_Exercise requirements_
Transcribe exactly the lines from the one containing "You are a GUI" through the end of the data, both included. Leave out pictures.

-------------------------

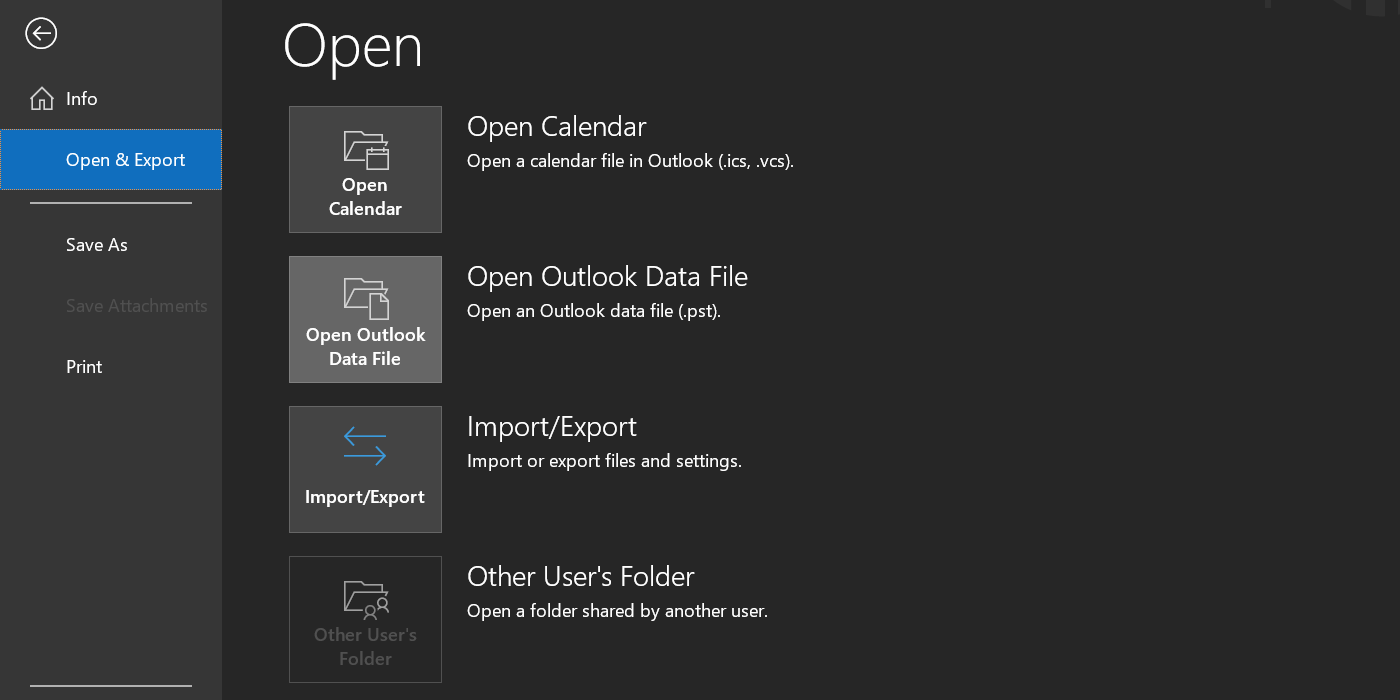Click the Open Outlook Data File heading
This screenshot has height=700, width=1400.
(607, 277)
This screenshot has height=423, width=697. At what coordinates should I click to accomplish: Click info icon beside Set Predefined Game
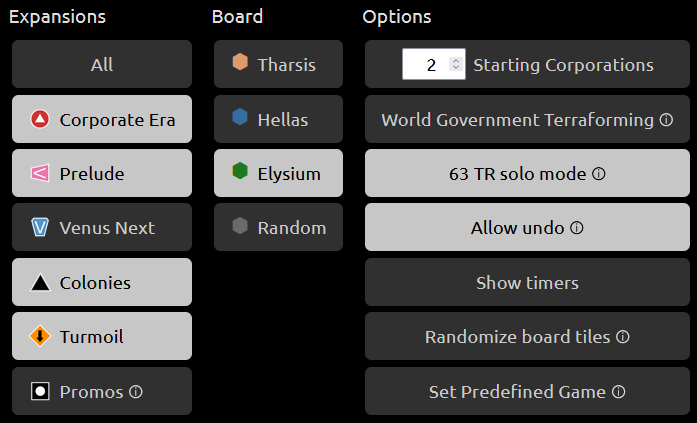[618, 392]
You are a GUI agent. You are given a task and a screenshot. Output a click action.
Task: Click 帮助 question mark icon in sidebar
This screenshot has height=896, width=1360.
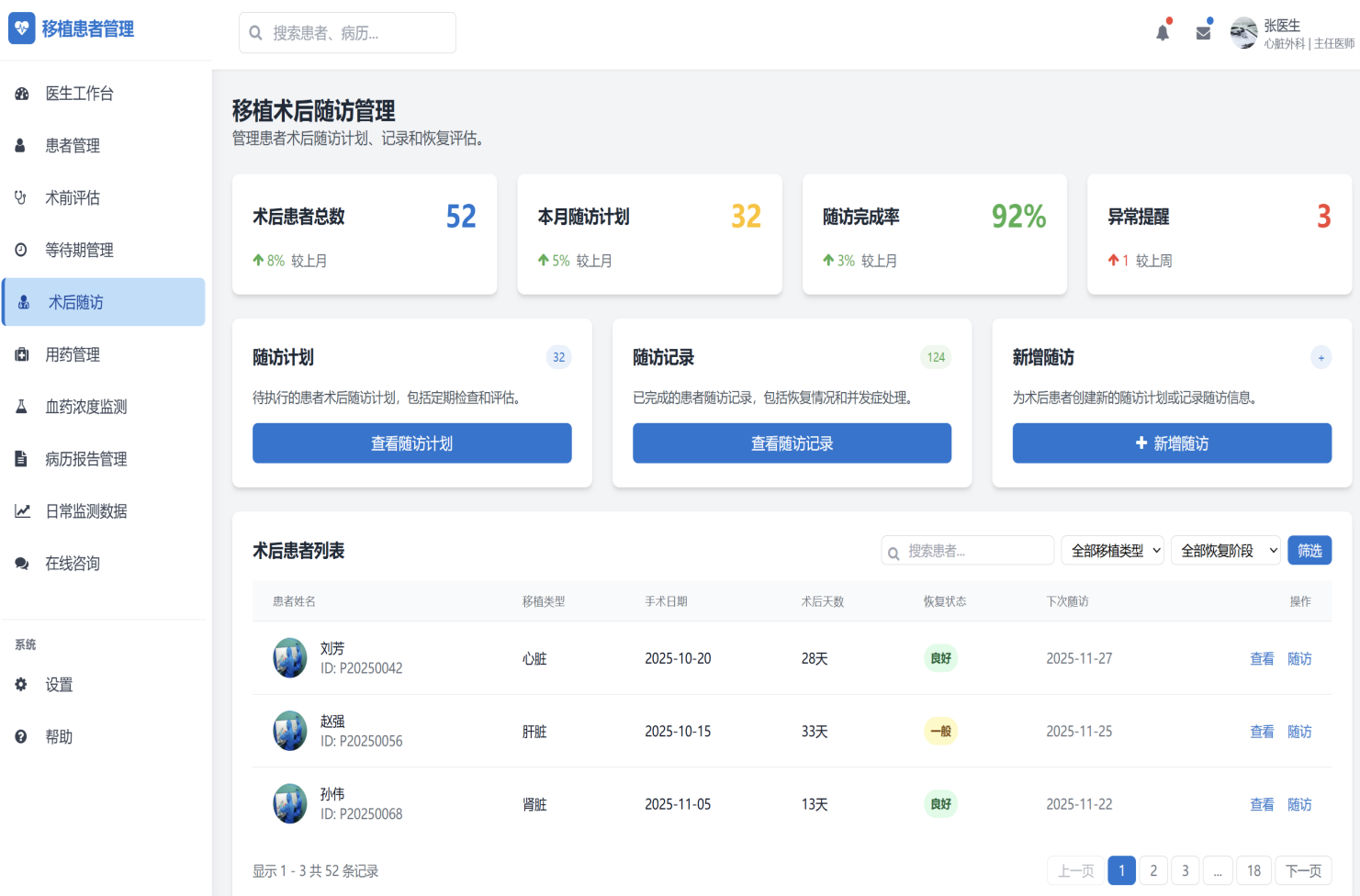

-------------------------

_Output below_
You are a GUI agent. You are given a task and a screenshot. Output a click action.
Task: Click 帮助 question mark icon in sidebar
This screenshot has height=896, width=1360.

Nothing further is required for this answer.